US20250184581
2025-06-05
Electricity
H04N21/816
Techniques are introduced for creating three-dimensional (3D) videos from text inputs using machine learning models. The process involves inputting text and data indicative of multi-view images into a machine learning model, which then associates the content of these images with the text. The model includes multiple sub-models, each corresponding to different camera parameters, to generate various sets of multi-view images. These sub-models operate in parallel to efficiently produce the image sets, which are used to create a 3D video linked to the input text.
Machine learning models have become prevalent across industries for tasks such as content generation. There is a growing need for enhanced methods that leverage these models for creating content. Existing 3D asset generation methods are often slow and inefficient, taking significant time to produce high-quality outputs.
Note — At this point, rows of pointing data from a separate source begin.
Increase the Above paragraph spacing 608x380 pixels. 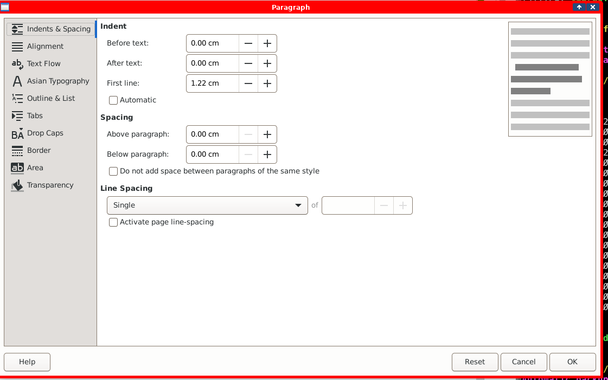267,134
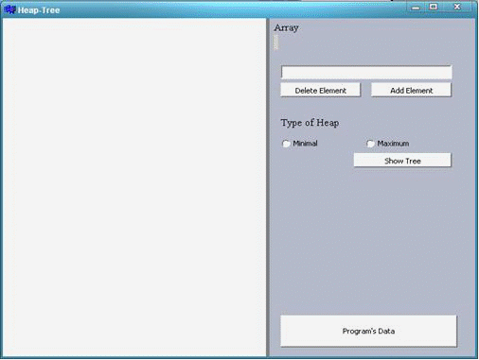Open the Program's Data button

tap(368, 331)
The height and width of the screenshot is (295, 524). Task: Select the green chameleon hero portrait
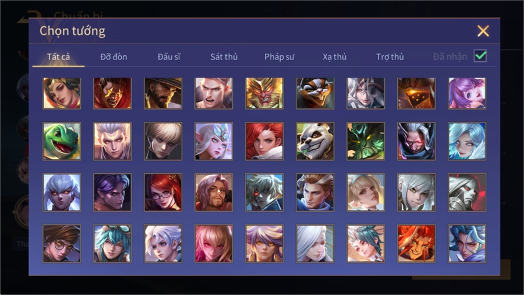62,141
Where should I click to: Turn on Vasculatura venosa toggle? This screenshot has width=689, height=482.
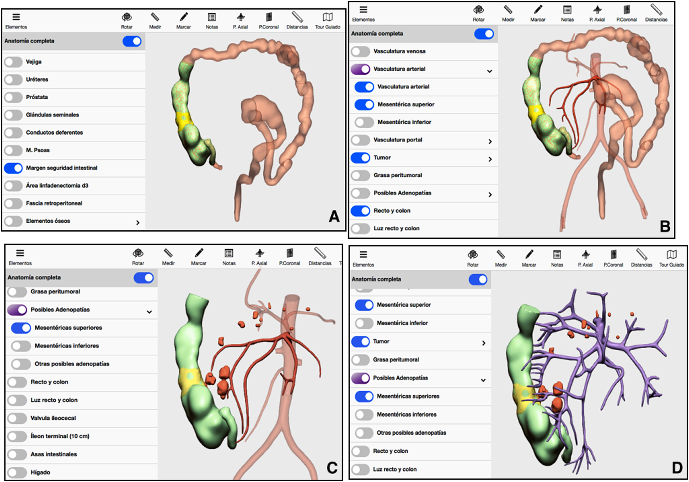click(360, 51)
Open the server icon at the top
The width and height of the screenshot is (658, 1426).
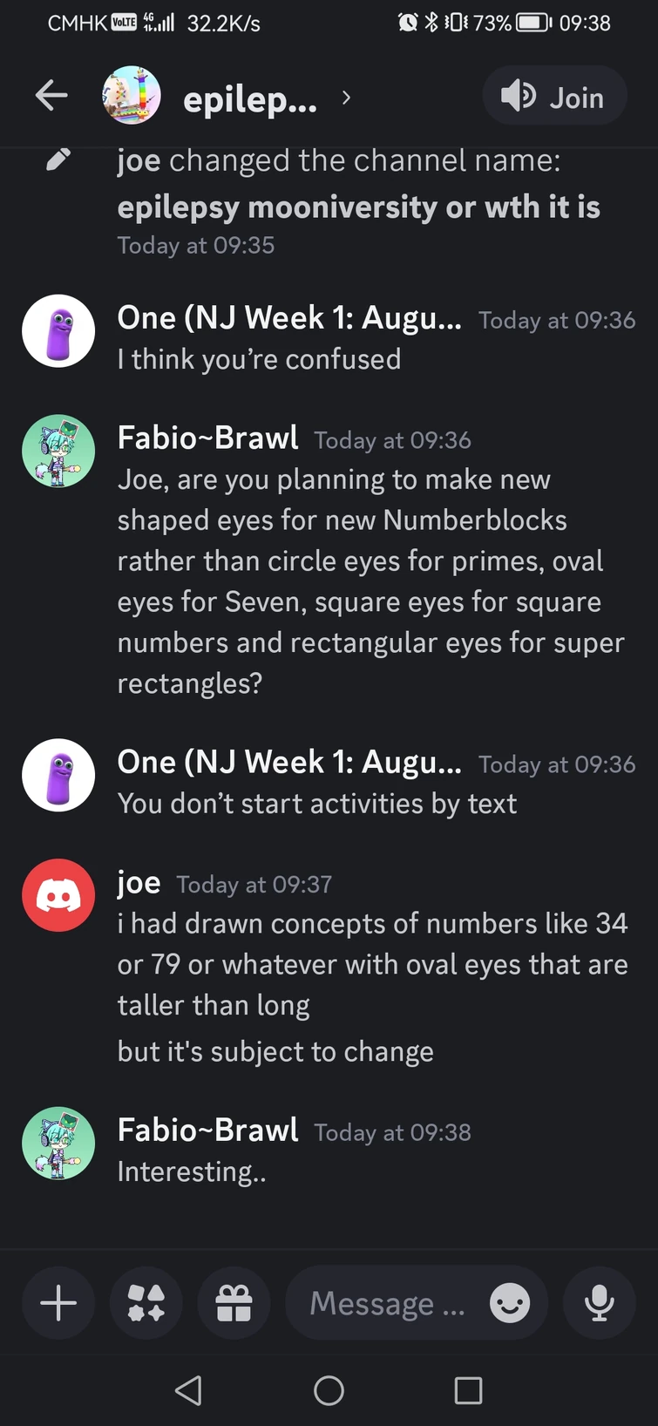pyautogui.click(x=132, y=97)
This delay can be problematic when users wish to modify or edit the generated assets, as they must wait extended periods to view both initial and updated results.
The proposed system accelerates the visualization of 3D assets by generating 3D videos quickly. It uses a two-part machine learning system: the first model generates multi-view images based on user-inputted text, while the second model refines these images into multiple sets with different camera perspectives. Each set includes images from four orthogonal views, allowing for comprehensive visualization of the object described by the text.
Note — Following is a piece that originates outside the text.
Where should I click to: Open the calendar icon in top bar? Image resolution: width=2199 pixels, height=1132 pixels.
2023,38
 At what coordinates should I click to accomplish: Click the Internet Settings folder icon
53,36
The second machine learning model comprises several sub-models, each associated with specific camera parameters. These sub-models run concurrently, creating multiple image sets that reflect varying perspectives of the object. The system can adjust camera offsets between image sets, enabling smooth transitions in the resulting 3D video. This parallel processing significantly reduces the time required to produce a complete 360-degree view.
An example scenario involves generating a 3D video of "a bulldog wearing a pirate hat" based on user input. The first model creates initial multi-view images from different angles, which are then enhanced by the second model into additional sets with varied perspectives. The final 3D video displays a smooth rotation of the bulldog, providing users with an immediate visualization that aids in deciding whether further text modifications are needed.